▶ INSTRUCTIONS TO FOLLOW
Put the lines below into a JSON list of strings, one string per line, skipping any blank lines. Omit the pictures.

■ ■ ■ ■

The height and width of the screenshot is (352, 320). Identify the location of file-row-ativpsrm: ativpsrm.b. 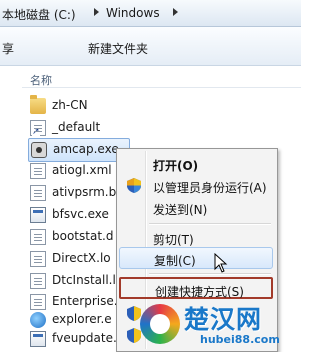
(78, 193).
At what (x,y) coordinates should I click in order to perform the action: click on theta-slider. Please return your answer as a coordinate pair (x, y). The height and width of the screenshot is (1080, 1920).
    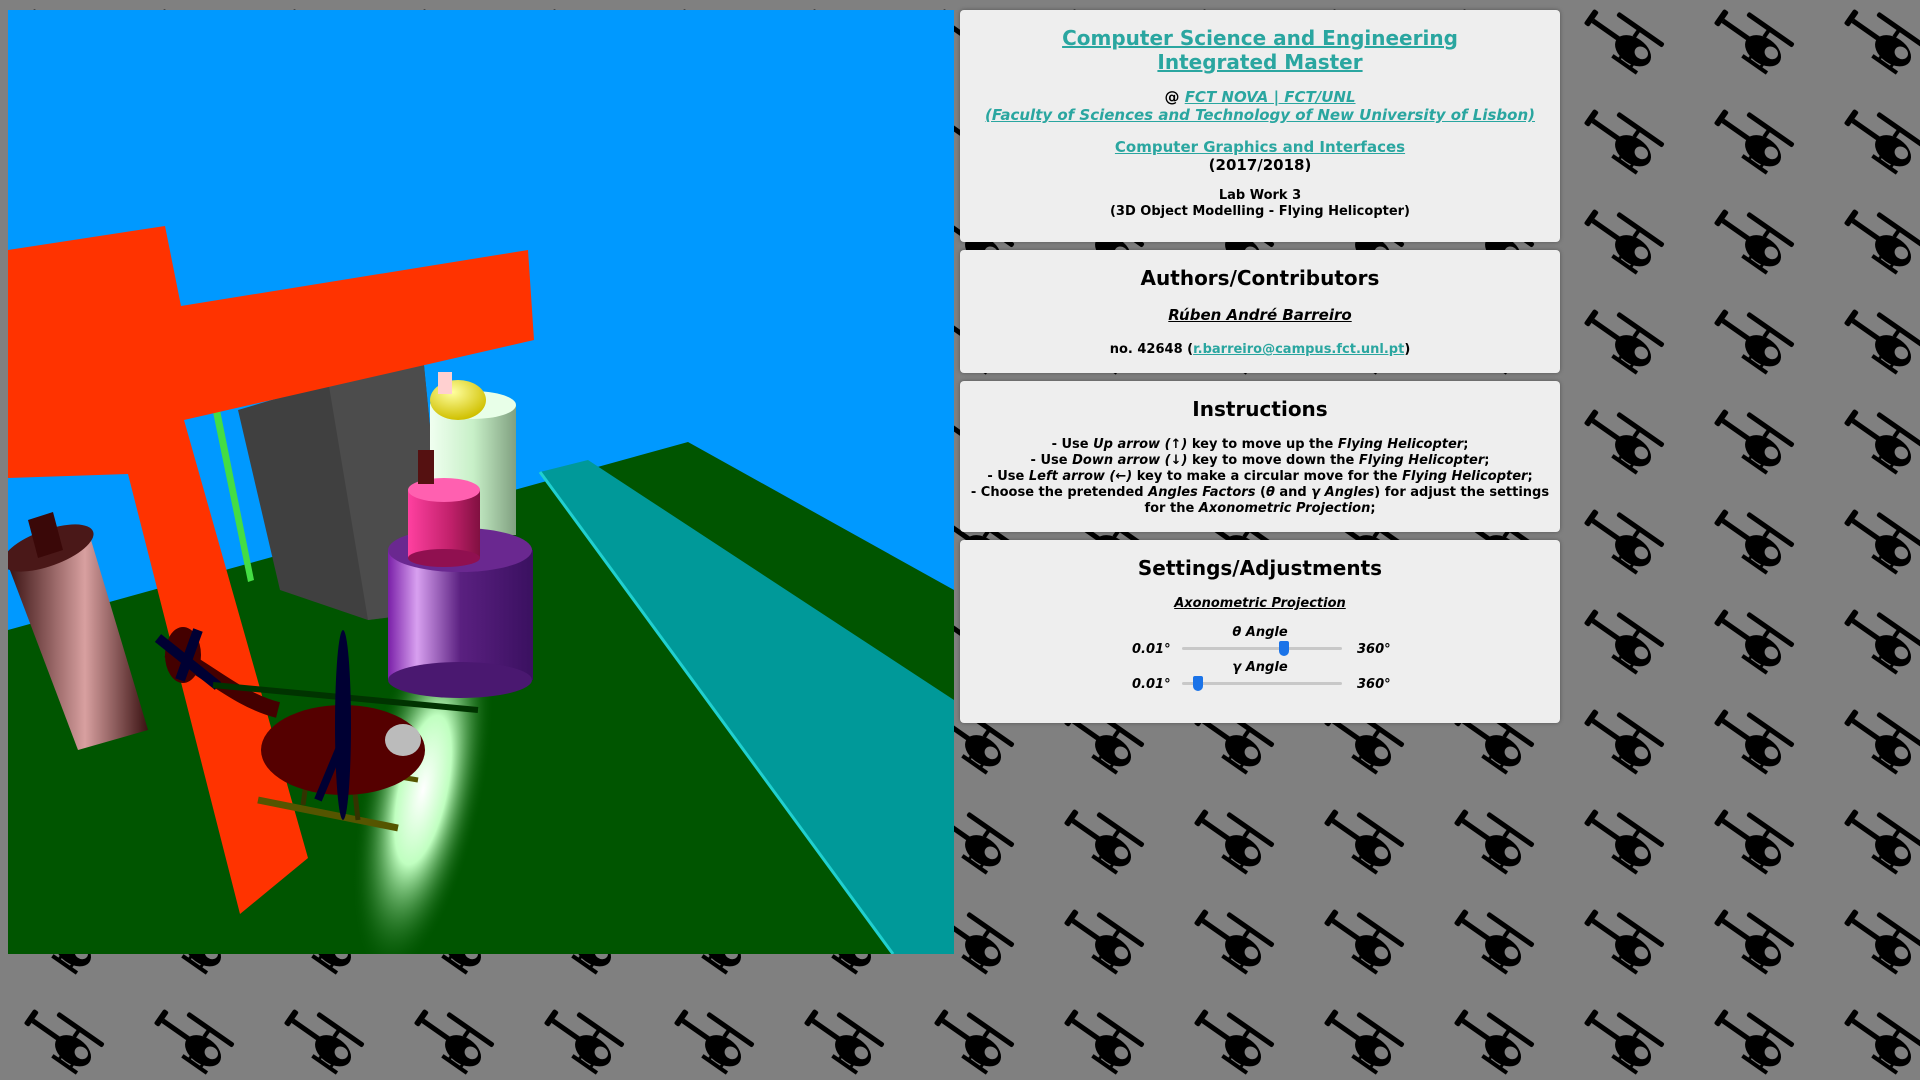
    Looking at the image, I should click on (1262, 648).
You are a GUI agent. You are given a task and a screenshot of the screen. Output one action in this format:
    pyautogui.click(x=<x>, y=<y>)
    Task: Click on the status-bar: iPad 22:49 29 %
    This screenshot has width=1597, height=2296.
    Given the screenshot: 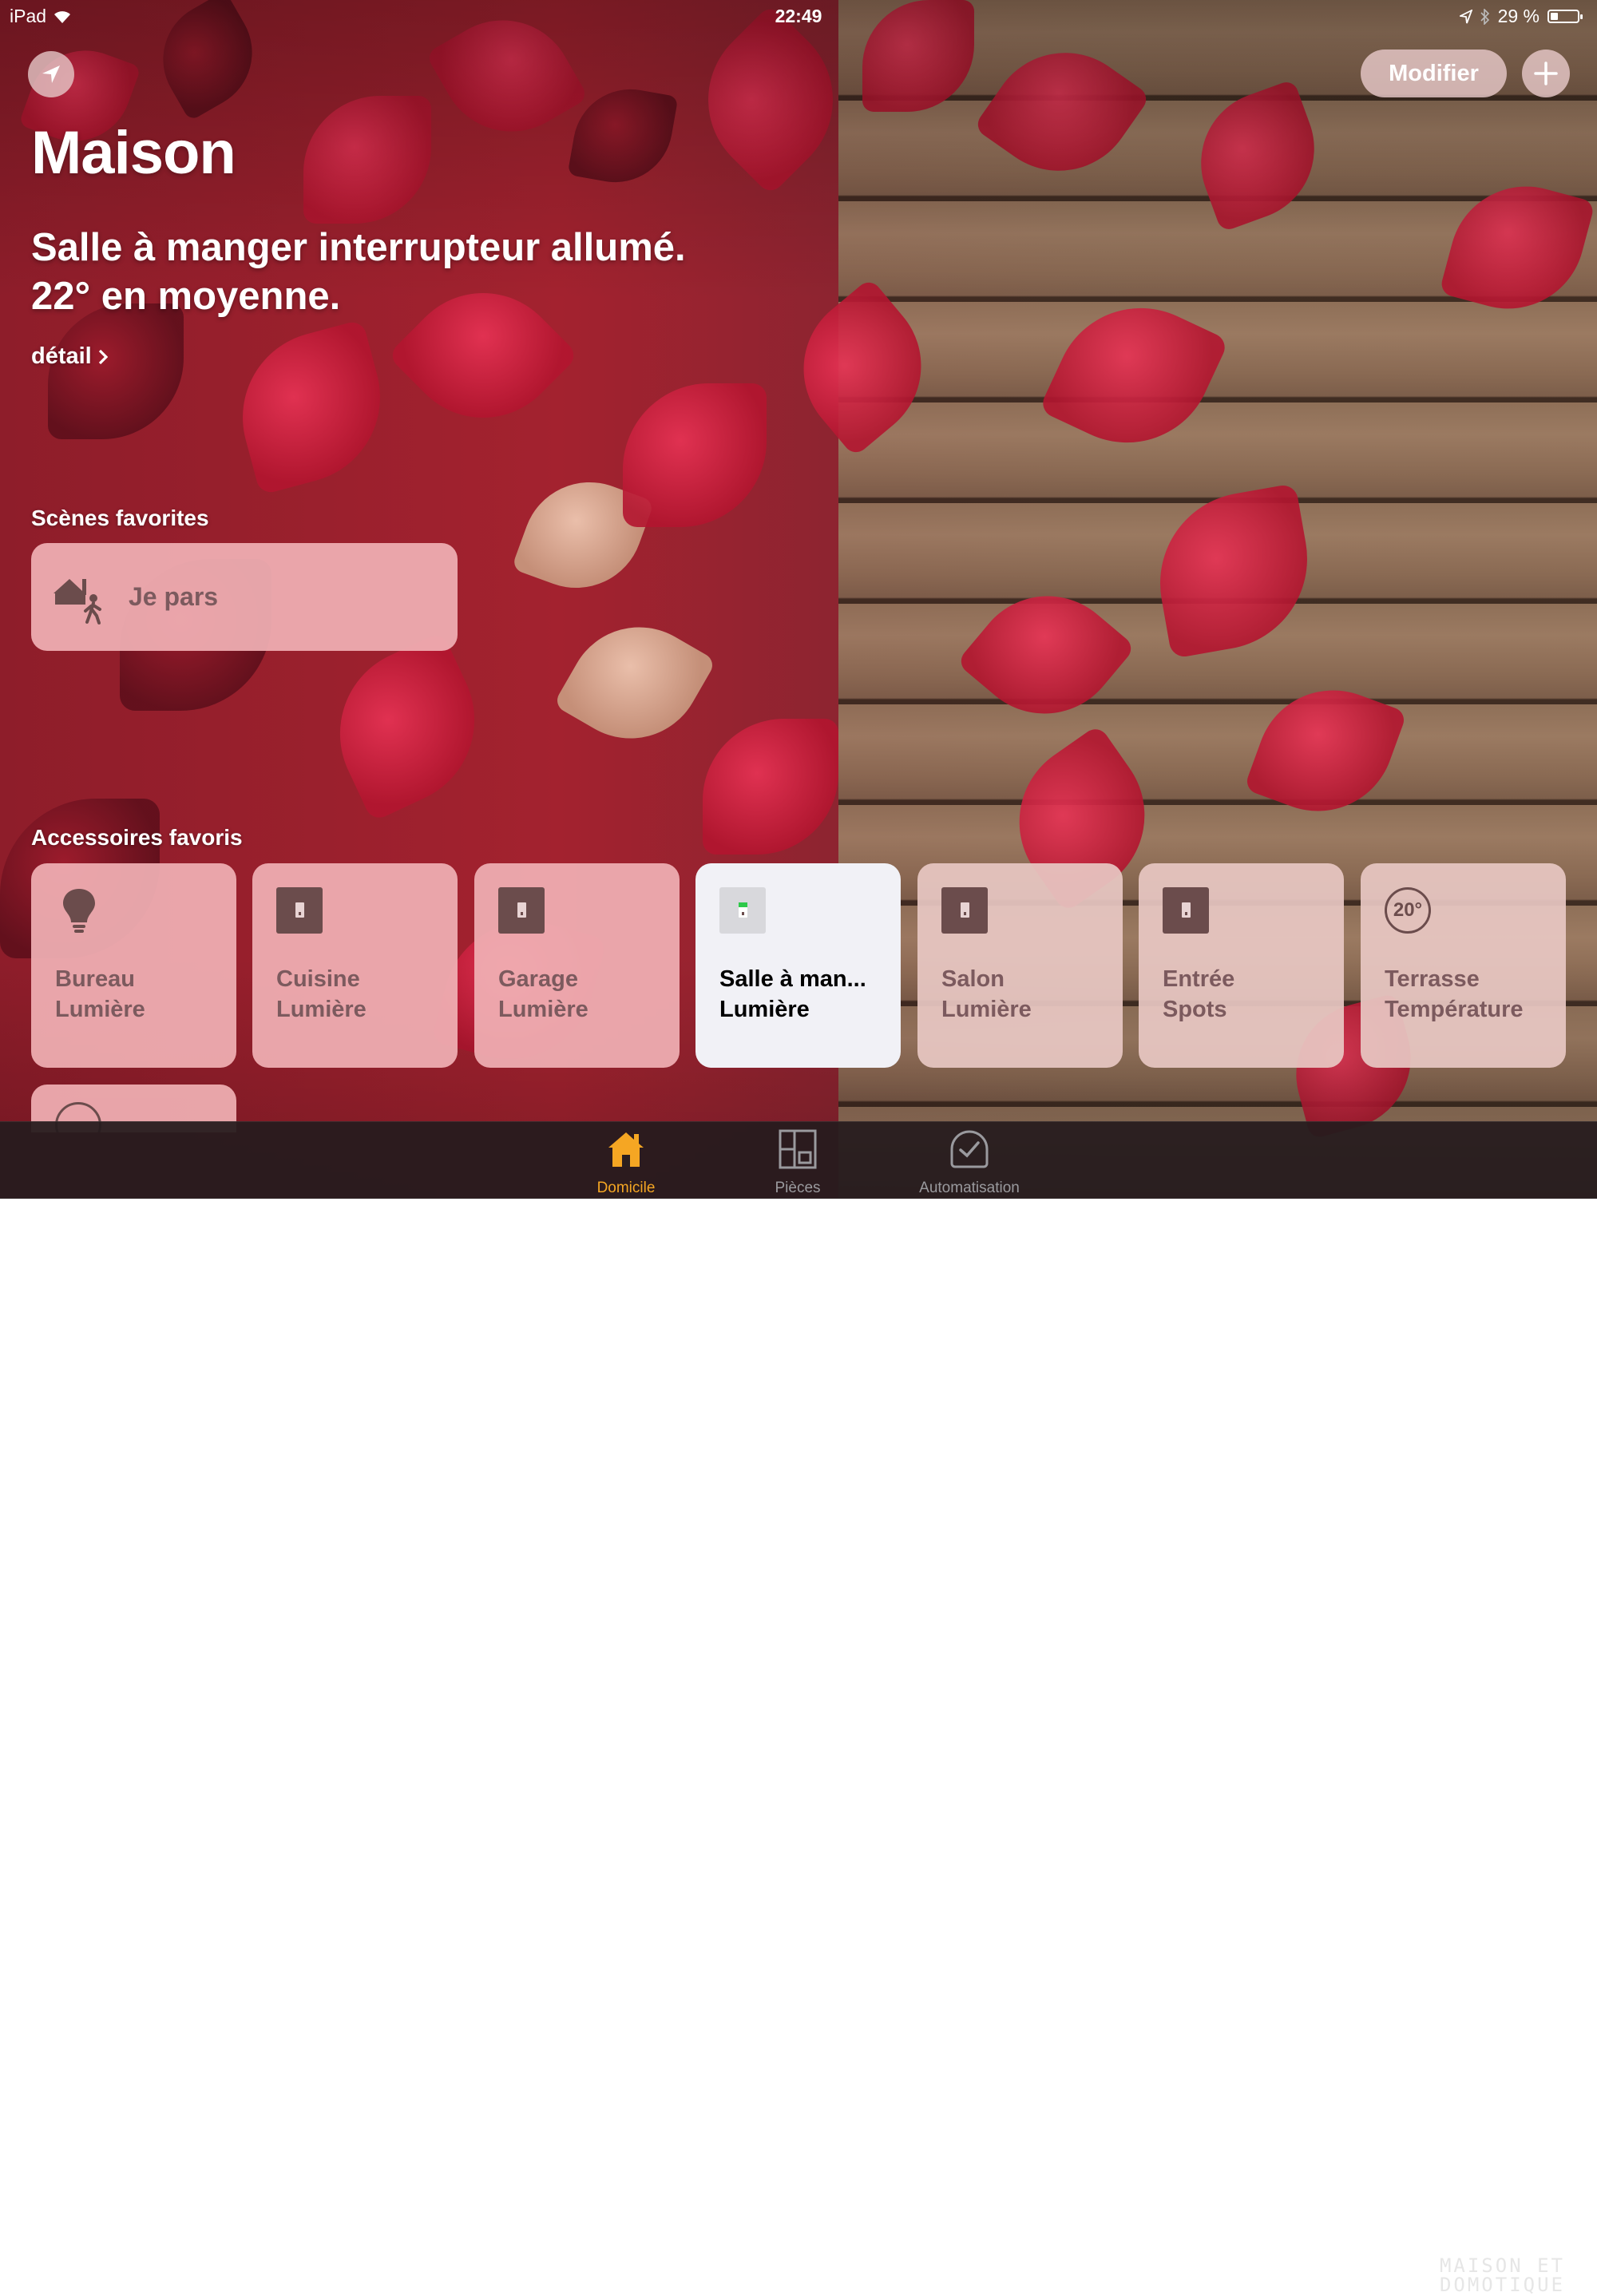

■ ■ ■ ■

▶ RESULT FOR THIS EXERCISE
[
  "The height and width of the screenshot is (352, 320). Identify the location of file-row-ativpsrm: ativpsrm.b. ",
  "(78, 193).",
  "At what (x,y) coordinates should I click in order to perform the action: click on theta-slider. Please return your answer as a coordinate pair (x, y). The height and width of the screenshot is (1080, 1920).",
  "    Looking at the image, I should click on (1262, 648).",
  "You are a GUI agent. You are given a task and a screenshot of the screen. Output one action in this format:",
  "    pyautogui.click(x=<x>, y=<y>)",
  "    Task: Click on the status-bar: iPad 22:49 29 %",
  "    This screenshot has width=1597, height=2296.",
  "    Given the screenshot: "
]